Return the records from the line containing "You are a GUI" through the end of the records, inclusive, reproducing each line verbatim. Leave the pictures out of your answer.

+ + +

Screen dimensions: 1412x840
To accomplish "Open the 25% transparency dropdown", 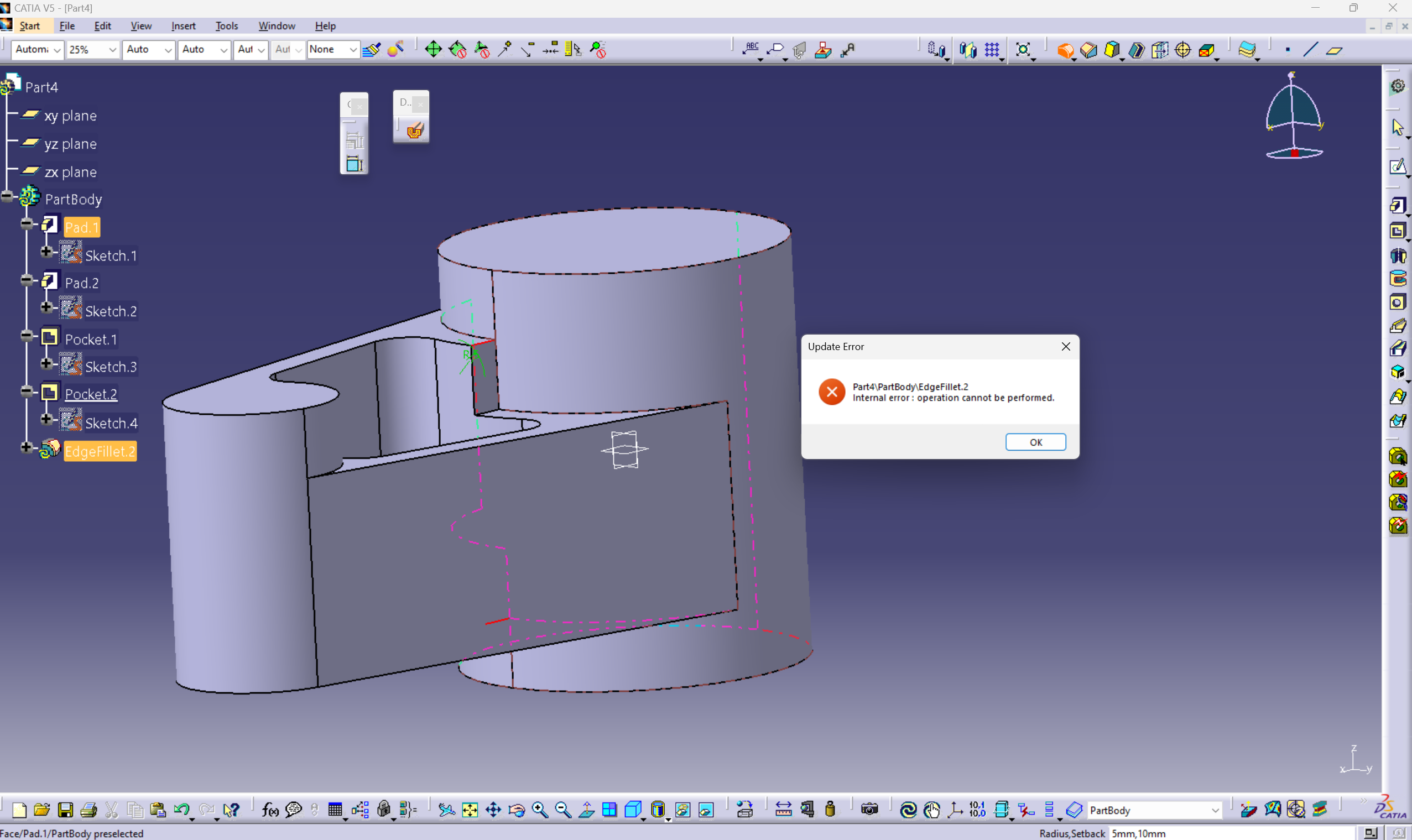I will [x=112, y=50].
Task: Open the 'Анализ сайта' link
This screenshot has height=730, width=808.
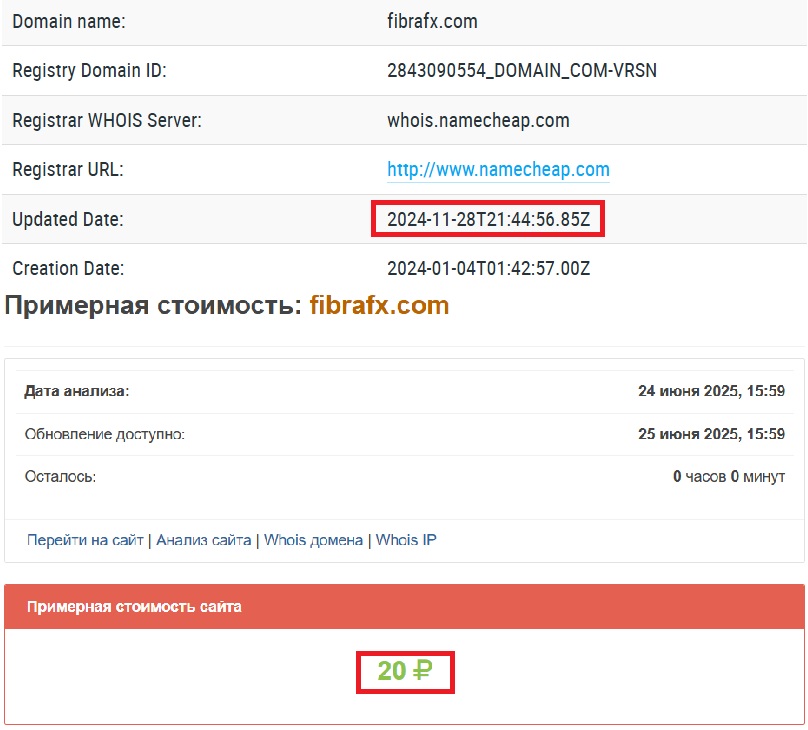Action: [x=204, y=540]

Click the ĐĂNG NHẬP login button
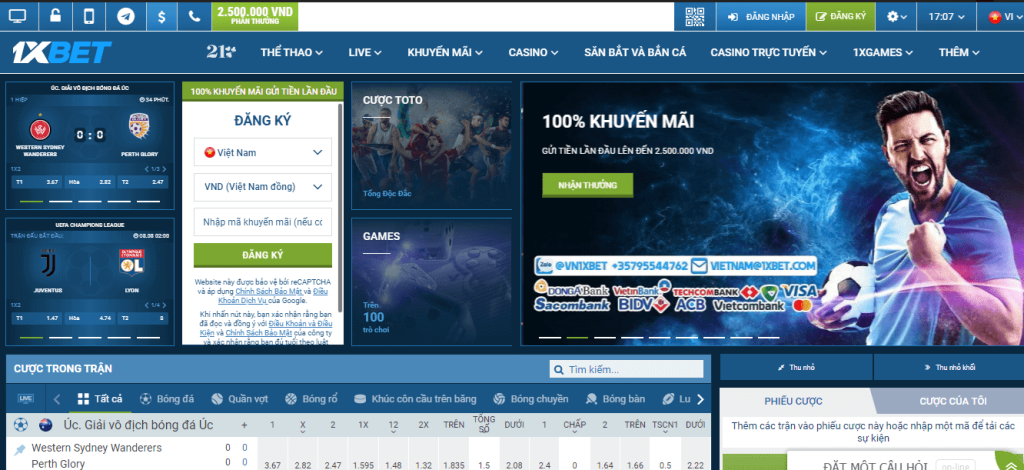click(x=762, y=17)
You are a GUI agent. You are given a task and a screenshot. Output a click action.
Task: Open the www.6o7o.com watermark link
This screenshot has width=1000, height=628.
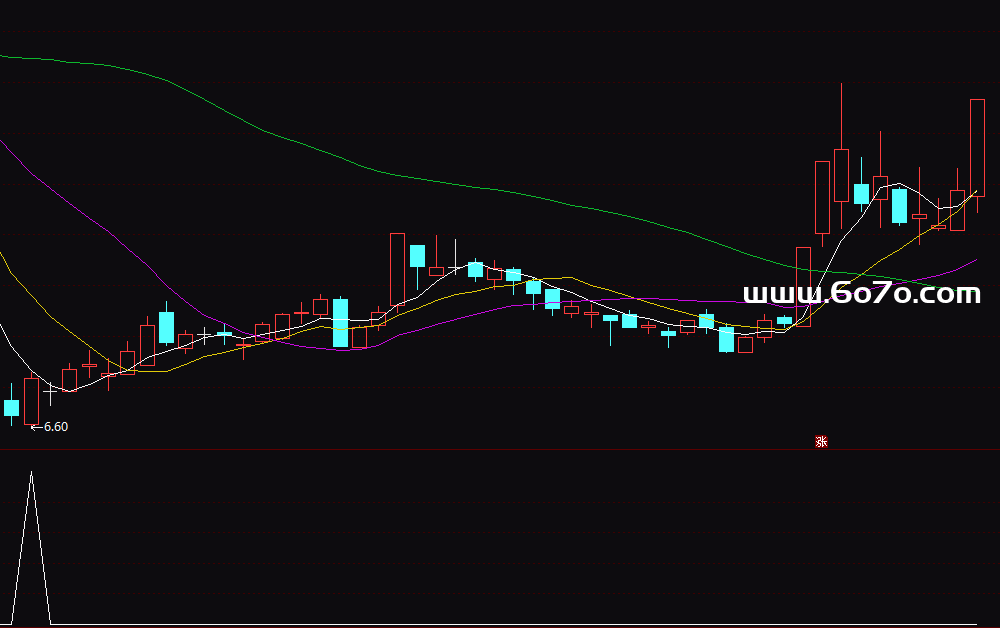coord(861,294)
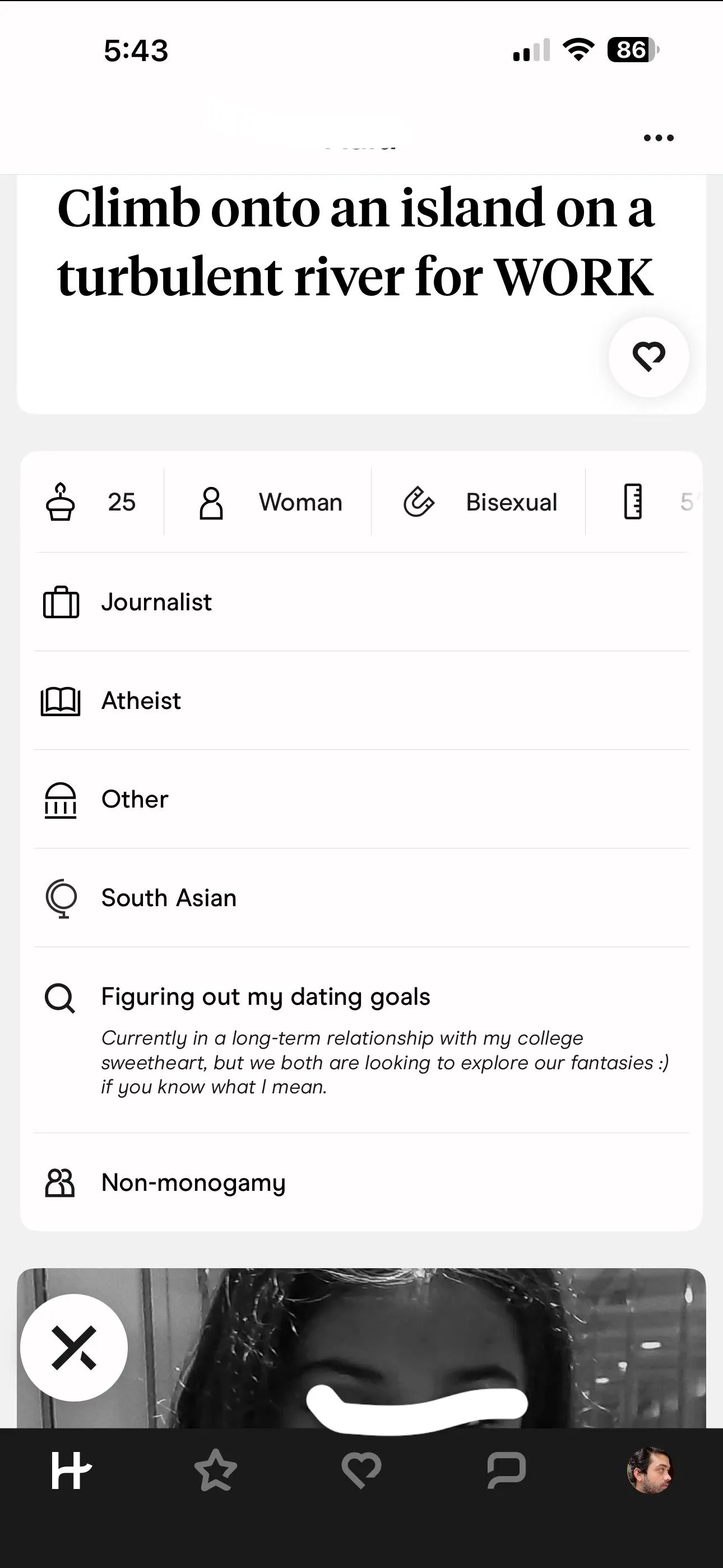Open the Likes You heart tab
This screenshot has height=1568, width=723.
pyautogui.click(x=362, y=1470)
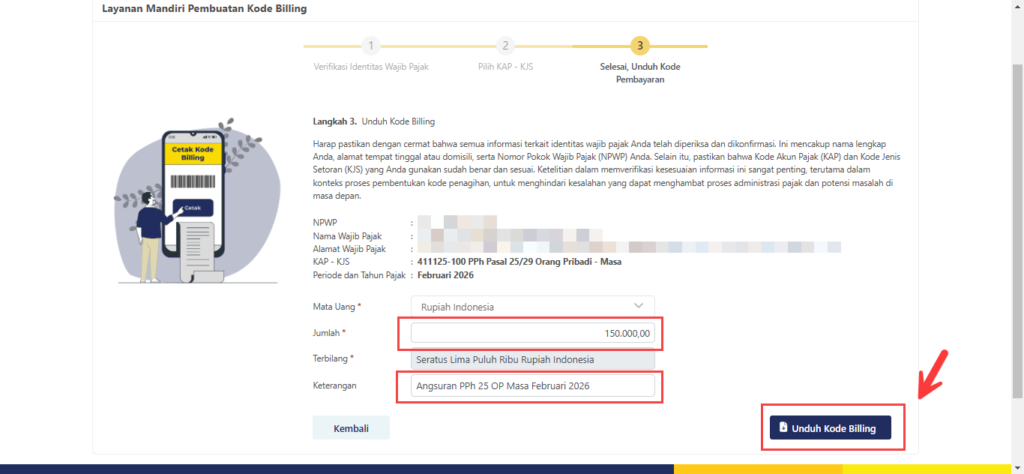The width and height of the screenshot is (1024, 474).
Task: Click the yellow Cetak Kode Billing illustration label
Action: [193, 153]
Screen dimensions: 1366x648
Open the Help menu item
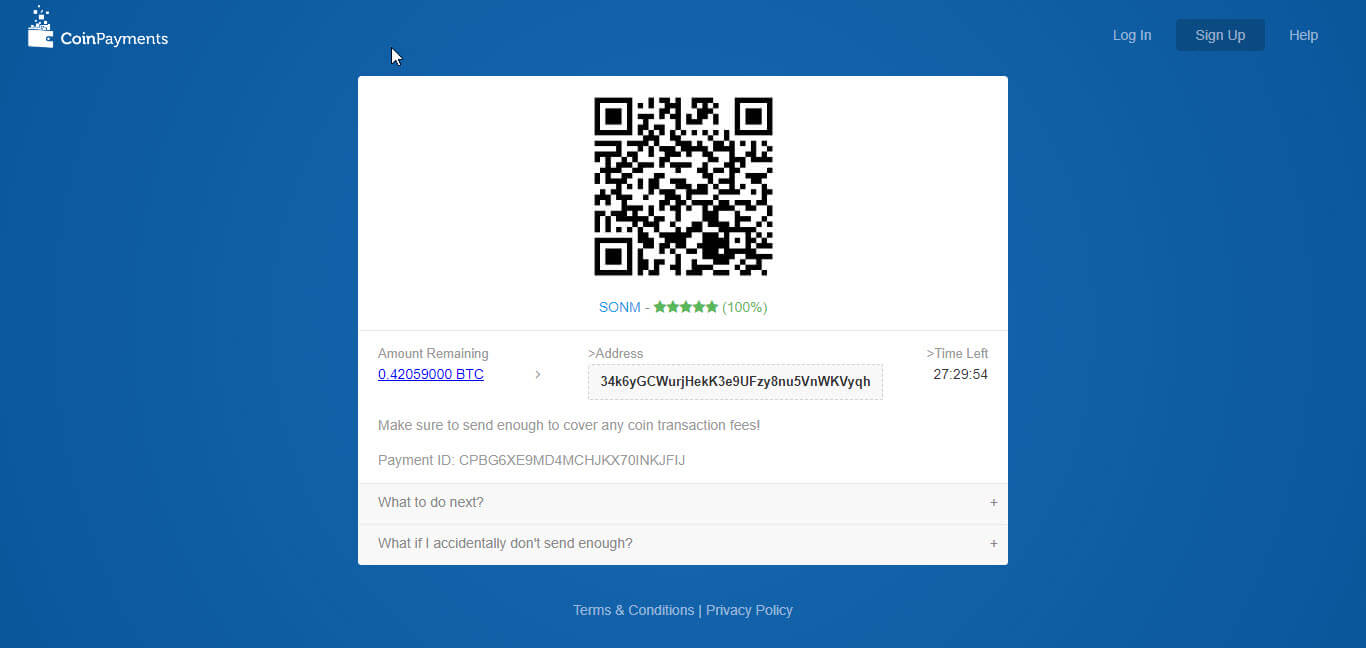point(1303,35)
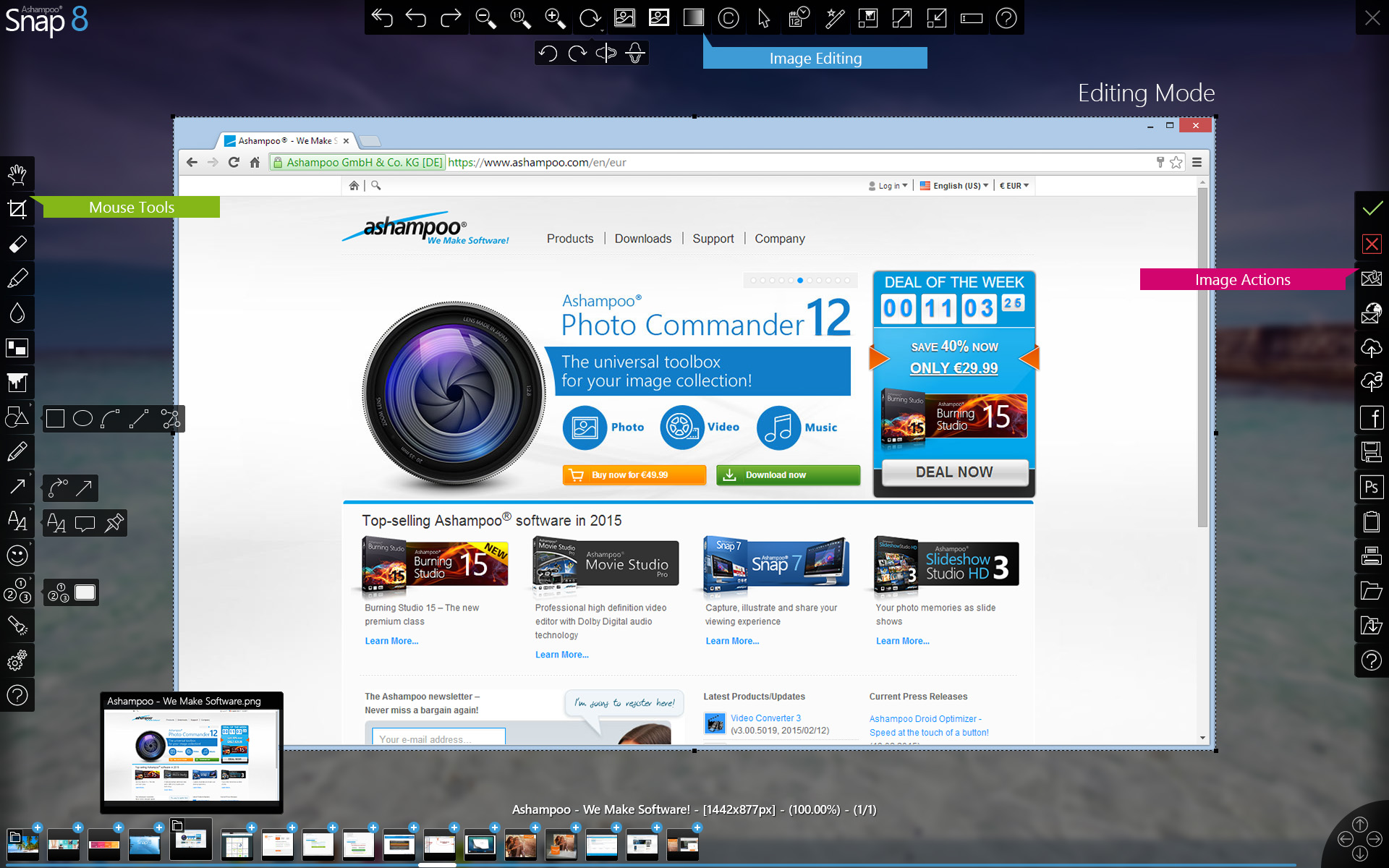This screenshot has height=868, width=1389.
Task: Select the ellipse shape tool
Action: (x=83, y=419)
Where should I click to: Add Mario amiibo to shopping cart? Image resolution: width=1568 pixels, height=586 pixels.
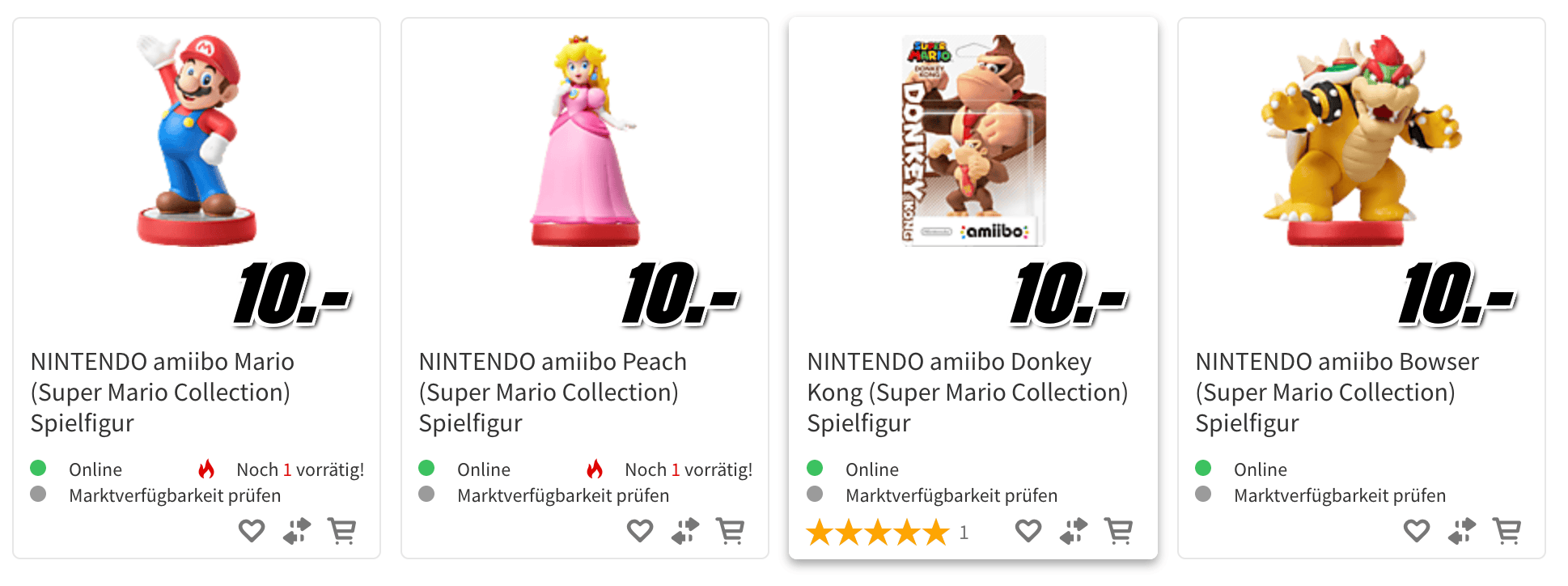coord(341,531)
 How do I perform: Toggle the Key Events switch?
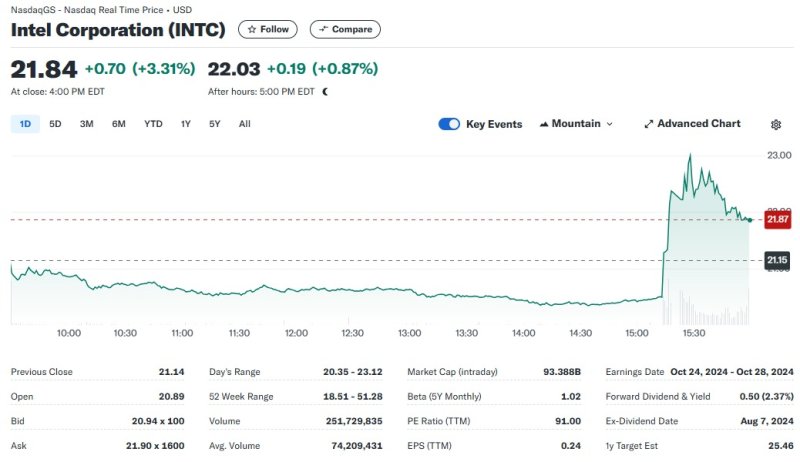449,124
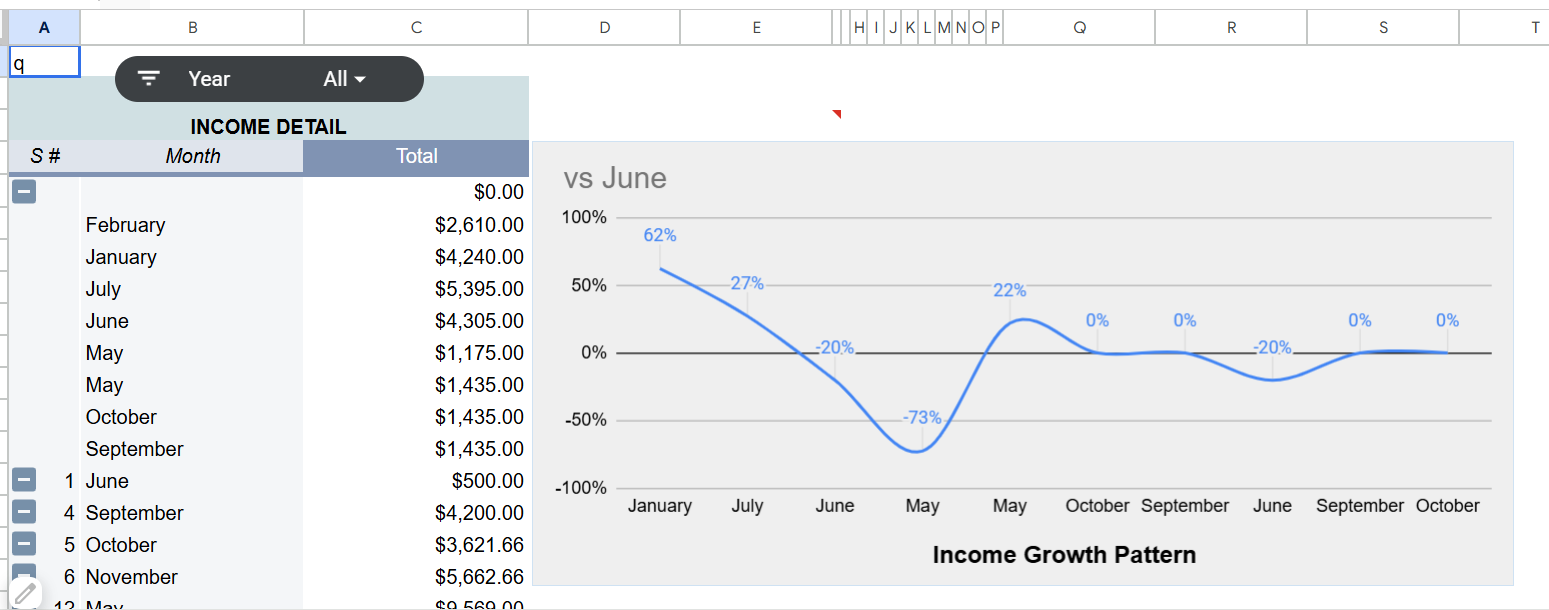Collapse the September group numbered 4
This screenshot has width=1549, height=610.
(x=24, y=513)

+ + +

# [Result]
You are a GUI agent. You are given a task and a screenshot. Output a click action.
Task: Open the www.6o7o.com watermark link
This screenshot has width=1000, height=628.
coord(861,294)
Open the Likes You heart tab
This screenshot has height=1568, width=723.
pyautogui.click(x=362, y=1470)
The width and height of the screenshot is (1024, 474).
Task: Click the yellow Cetak Kode Billing illustration label
Action: [193, 153]
Screen dimensions: 1366x648
Open the Help menu item
point(1303,35)
This screenshot has height=868, width=1389.
Task: Select the ellipse shape tool
Action: (x=83, y=419)
Where should I click to: Add Mario amiibo to shopping cart? Image resolution: width=1568 pixels, height=586 pixels.
coord(341,531)
 How do I perform: Toggle the Key Events switch?
449,124
Collapse the September group numbered 4
This screenshot has width=1549, height=610.
(x=24, y=513)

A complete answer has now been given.